For symptoms of peripheral arthritis, the disease-modifying antirheumatic drugs (DMARDs) including sulfasalazine and methotrexate are frequently effective and well-tolerated. Leflunomide has not demonstrated to be that effective in AS, unlike rheumatoid arthritis and psoriatic arthritis.
Prognosis
The prognosis for many patients with AS will be complete spinal ankylosis, while others will experience intermittent flares between bouts of clinical remission. The long-term goal in the treatment of AS is to preserve as much physical functioning, decrease work absenteeism, and maintain a high quality of life.
References
- Braun J, Sieper J. Ankylosing spondylitis. Lancet 2007;369(9570):1379-90.
- Reveille JD. Epidemiology of spondyloarthritis in North America. Am J Med Sci 2011;341(4):284-6.

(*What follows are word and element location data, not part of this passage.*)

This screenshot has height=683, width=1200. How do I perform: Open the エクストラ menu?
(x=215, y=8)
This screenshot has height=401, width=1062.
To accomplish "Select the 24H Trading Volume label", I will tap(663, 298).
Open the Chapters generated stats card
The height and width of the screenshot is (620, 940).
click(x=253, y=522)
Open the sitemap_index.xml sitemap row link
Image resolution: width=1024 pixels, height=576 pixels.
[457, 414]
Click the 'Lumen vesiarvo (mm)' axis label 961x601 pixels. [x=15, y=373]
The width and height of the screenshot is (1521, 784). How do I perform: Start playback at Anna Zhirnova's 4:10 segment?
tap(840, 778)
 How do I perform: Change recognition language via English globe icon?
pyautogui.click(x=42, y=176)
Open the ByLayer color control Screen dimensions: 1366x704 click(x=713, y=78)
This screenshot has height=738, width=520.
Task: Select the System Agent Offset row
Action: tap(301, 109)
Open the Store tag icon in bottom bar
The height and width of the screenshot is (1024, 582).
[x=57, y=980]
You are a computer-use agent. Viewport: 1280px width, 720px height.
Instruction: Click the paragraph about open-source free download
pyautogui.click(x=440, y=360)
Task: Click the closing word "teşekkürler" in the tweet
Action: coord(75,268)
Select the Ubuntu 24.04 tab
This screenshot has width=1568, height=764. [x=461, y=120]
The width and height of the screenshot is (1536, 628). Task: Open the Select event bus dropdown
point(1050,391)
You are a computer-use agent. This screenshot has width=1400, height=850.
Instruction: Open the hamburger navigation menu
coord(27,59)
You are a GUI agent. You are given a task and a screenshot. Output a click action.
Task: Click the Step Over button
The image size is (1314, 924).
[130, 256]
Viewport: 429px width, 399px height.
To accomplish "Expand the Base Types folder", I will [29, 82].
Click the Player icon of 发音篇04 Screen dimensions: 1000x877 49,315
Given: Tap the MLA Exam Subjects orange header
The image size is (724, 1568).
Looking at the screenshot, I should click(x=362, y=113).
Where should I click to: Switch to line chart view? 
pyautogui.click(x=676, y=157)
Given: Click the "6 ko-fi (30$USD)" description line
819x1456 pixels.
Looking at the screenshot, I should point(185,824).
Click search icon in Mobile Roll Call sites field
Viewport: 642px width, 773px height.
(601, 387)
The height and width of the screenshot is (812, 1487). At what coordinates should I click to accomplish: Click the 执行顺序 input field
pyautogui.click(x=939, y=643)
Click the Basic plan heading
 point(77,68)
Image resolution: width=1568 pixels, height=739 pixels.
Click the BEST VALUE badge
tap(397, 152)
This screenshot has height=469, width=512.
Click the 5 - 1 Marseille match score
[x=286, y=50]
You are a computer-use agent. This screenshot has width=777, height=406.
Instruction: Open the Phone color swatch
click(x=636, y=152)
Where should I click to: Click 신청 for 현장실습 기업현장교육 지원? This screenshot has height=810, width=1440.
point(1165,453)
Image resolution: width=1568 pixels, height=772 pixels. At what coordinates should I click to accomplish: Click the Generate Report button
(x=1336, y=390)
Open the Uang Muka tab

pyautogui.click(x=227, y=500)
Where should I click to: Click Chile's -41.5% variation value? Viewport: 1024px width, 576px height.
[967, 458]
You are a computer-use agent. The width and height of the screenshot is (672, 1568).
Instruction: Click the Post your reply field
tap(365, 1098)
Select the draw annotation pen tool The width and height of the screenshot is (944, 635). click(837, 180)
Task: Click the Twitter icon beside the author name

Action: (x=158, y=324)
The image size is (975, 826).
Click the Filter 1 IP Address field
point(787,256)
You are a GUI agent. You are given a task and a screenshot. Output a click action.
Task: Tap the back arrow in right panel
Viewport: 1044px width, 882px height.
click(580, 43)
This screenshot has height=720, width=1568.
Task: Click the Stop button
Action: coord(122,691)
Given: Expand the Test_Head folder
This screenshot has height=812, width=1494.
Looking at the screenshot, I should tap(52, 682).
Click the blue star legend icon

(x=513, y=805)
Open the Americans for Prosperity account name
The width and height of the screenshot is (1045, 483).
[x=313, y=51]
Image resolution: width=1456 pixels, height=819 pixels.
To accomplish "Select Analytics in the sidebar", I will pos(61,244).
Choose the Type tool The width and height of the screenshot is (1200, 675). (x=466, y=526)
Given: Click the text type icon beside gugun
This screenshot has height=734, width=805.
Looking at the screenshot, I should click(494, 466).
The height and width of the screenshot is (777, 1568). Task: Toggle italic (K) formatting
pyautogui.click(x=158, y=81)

- Dillon CF, Hirsch R. The United States National Health and Nutrition Examination Surveyand the epidemiology of ankylosing spondylitis. Am J Med Sci 2011;341(4):281-3.
- Rudwaleit M, van der Heijde D, Landewé R, Listing J, Akkoc N, Brandt J, et al. The development of Assessment of SpondyloArthritis international Society classification criteria for axial spondyloarthritis (part II): validation and final selection. Ann Rheum Dis 2009;68(6):777-83.